在超临界流体法提取胞内活性物质过程中,温度、压力、处理时间、流体与生物量的比值以及共溶剂的增加等,均会影响目标产物的提取率。LORENZEN等[62]研究发现,在压力12 MPa、20 ℃和CO2与生物量的比值为100时,可从栅藻中获得高达92%油脂回收率。MORADI-KHEIBARI等[63]研究了不同萃取时间、压力、增加乙醇对小球藻脂质提取率的影响,结果表明,随着萃取压力的增加、萃取时间的延长和乙醇的增加,总脂质得率增加。然而,乙醇和温度的升高会导致蛋白质变性并转化为二级结构,这对于蛋白质的提取不利。因此利用超临界流体法提取微藻蛋白时,温和的萃取条件或有利于蛋白质的提取。

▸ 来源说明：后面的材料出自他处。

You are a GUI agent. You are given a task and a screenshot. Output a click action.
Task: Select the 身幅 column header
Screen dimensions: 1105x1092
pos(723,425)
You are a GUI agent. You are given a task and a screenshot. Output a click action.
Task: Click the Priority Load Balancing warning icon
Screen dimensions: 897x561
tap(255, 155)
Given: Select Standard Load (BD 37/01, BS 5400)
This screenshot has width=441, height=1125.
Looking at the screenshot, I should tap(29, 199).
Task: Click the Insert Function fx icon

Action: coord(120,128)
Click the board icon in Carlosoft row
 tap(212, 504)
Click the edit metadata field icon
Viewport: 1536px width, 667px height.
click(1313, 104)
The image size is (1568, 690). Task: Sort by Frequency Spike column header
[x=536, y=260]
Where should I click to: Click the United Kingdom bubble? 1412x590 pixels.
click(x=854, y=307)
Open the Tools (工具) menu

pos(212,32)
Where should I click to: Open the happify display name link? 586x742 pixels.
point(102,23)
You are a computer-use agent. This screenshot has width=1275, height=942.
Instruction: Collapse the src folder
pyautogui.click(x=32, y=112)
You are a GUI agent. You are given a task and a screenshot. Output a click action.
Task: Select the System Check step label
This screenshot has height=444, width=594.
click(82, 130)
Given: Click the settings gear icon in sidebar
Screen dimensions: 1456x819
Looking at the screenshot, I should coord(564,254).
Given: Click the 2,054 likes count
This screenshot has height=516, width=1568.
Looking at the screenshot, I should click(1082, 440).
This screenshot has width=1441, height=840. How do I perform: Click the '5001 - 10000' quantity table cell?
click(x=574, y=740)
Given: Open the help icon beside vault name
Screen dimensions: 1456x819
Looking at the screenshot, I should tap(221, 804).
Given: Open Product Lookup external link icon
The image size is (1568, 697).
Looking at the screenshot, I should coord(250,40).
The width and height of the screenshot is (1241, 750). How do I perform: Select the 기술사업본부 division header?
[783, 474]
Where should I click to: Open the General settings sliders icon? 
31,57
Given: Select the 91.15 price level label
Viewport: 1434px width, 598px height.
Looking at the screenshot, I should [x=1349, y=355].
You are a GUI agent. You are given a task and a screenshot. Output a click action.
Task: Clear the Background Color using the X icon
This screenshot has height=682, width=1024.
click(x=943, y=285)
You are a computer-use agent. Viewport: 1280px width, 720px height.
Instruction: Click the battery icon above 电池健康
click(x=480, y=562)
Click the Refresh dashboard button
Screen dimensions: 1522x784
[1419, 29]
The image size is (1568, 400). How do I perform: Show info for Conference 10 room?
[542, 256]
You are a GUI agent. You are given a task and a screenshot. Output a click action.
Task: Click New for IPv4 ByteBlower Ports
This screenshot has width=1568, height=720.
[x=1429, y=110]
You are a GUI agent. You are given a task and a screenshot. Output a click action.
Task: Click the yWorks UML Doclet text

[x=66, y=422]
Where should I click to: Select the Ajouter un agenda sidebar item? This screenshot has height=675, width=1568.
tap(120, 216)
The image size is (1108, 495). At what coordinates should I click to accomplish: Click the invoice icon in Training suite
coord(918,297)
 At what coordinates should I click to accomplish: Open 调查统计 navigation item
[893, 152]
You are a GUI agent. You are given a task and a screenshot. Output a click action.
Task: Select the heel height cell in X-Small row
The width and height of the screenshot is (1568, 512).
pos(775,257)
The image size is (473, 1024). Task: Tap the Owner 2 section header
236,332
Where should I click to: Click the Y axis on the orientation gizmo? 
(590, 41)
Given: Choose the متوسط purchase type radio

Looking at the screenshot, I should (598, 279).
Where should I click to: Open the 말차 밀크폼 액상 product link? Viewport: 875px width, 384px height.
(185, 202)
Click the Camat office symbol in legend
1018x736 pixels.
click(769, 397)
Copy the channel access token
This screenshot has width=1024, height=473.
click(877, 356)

研究已证实了超临界流体法从微藻中回收活性物质的有效性,但较低的提取率需要进一步考虑操作条件的优化以及与其他方法的联合使用。此外,该法应用于微藻蛋白质的提取还需进一步探究。由于高成本和规模化问题,超临界流体法的商业化应用仍有待发展。

2.2 微射流处理法

微射流处理是一种新型的均质技术,与传统高压均质不同,该技术综合了水射流技术、冲击流技术和传统高压均质技术的优点,在微射流处理过程中,生物质受到强剪切、湍流、高速冲击、高频振动、瞬时降压和流体动力空化力的综合作用从而发生变化[64]。微射流处理方法采用微射流器,利用高压和细胞悬浮液在几何形状的相互作用腔内碰撞实现细胞结构的破裂。在破坏细胞结构时,常常选用相互作用腔为Z型结构的微射流器[65]。

微射流处理技术通过破坏细胞结构、减小颗粒尺寸、增加比表面积、提高液体物质的扩散速率等途径增加了多糖、多酚和黄酮类等化合物的释放,提高了提取效率,被认为是一种有效的提取胞内活性物质的方法[66-67]。CHA等[68]在模拟消化模型中,采用微射流处理法增加小球藻中类胡萝卜素的生物可及性,在20 000 psi的高压下进行微射流处理后,小球藻的平均粒径从2 463 nm显著降低至361 nm,可释放32.60%玉米黄素和18.19%β-胡萝卜素,与未处理组相比,类胡萝卜素的生物可及性增加了10倍以上。该结果证实了微射流处理技术能够有效地破坏小球藻细胞,有利于胞内化合物的释放。XIA等[69]利用微射流技术从碎米中提取蛋白质,加以酶辅助提取,可获得81.87%的蛋白回收率,且纯度高达87.89%,同时蛋白结构不发生改变。实验数据表明酶辅助微射流处理技术是一种温和有效的蛋白质提取方法,但目前尚未在微藻蛋白质的提取中应用,为后续提取微藻蛋白工艺研究提供了新的方向。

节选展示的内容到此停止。